Pipe coatings prevent electrolytes from coming into contact with the metal substrate, therefore stopping corrosion, Norsworthy says. The problem is that no coating is perfect and eventually all coatings will fail.
Determining how long a coating will last is a difficult question to answer without knowing the environmental conditions that will exist once the pipeline is buried, “Generically, the pipeline coatings that are used today will have a design life of approximately 50 years,” Norsworthy says, “but many will go beyond that.”
There are some methods of repairing these coatings, such as two-part epoxies that some companies use to recoat areas of damaged coating.
“As with all coatings, these have some problems, but they have a good reputation in the industry,” Norsworthy adds. “The mesh-backed tapes have become very popular because of their non-shielding to CP properties, easy of application and immediate back fill.”
Pipeline operators can also employ corrosion inhibitors to promote integrity, according to Hebert.
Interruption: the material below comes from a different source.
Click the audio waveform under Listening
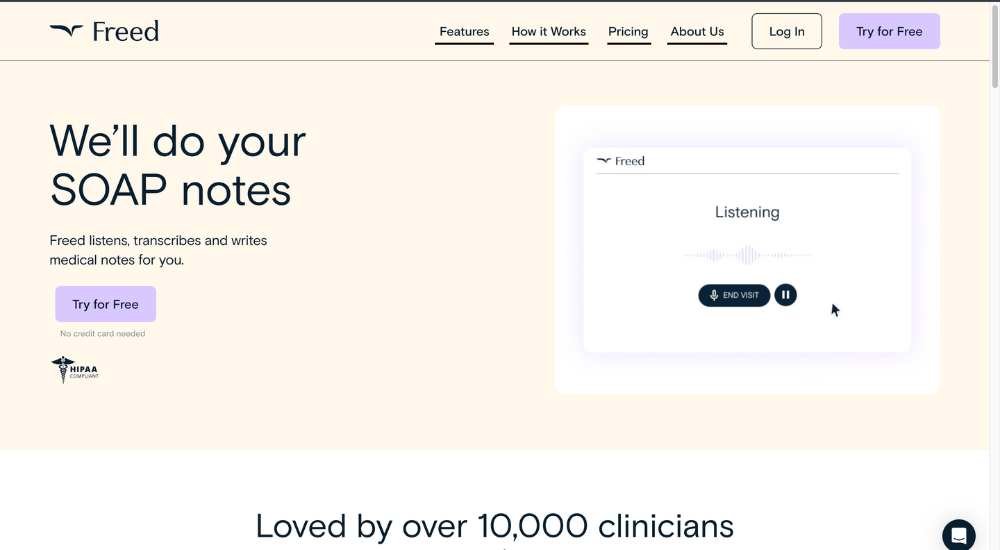Viewport: 1000px width, 550px height. pyautogui.click(x=747, y=255)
Like traditional coatings, which provide external corrosion protection, inhibitors provide a barrier between the pipe wall and the internal elements. Corrosion inhibitors are injected into the pipeline as a liquid that attaches to the pipe wall to provide protection throughout its life cycle.
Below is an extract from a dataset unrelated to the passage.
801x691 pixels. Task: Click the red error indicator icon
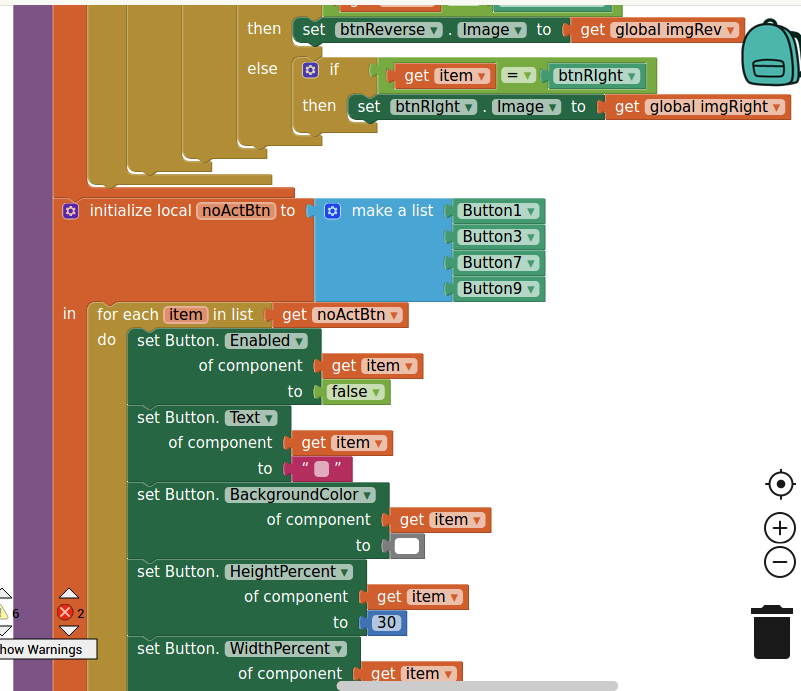click(66, 612)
“There are two ways to apply an inhibitor, continuously or in batches,” Hebert says. “With batch treatment, the optimal time to apply the inhibitor is when the line is clean after maintenance pigging. You apply a film of corrosion inhibitor using a train of pigs, hoping to paint entire circumference of the pipe to provide protection until the next application.” Continuous treatment is conducted using a dedicated tank that is attached at the beginning of a lateral or trunk line to apply the corrosion inhibitor.
A pipeline integrity program can include all of these solutions. Pigging, ILI, testing and corrosion protection provide pipeline operators a measure of assurance that their pipelines are safe and running efficiently. These measures also keep operators in compliance with government regulations, and help ensure public safety.
“The No. 1 thing is if you don’t have a working pipeline, you can’t move or sell your product to market,” Hebert says. “But we’ve also seen recently the importance keeping a pipeline functioning and operating properly with the negative images of high-profile failures. If you have a good pipeline integrity program, it keeps your nose clean [with the government]and keeps good faith with public. And in our industry, that means a lot.”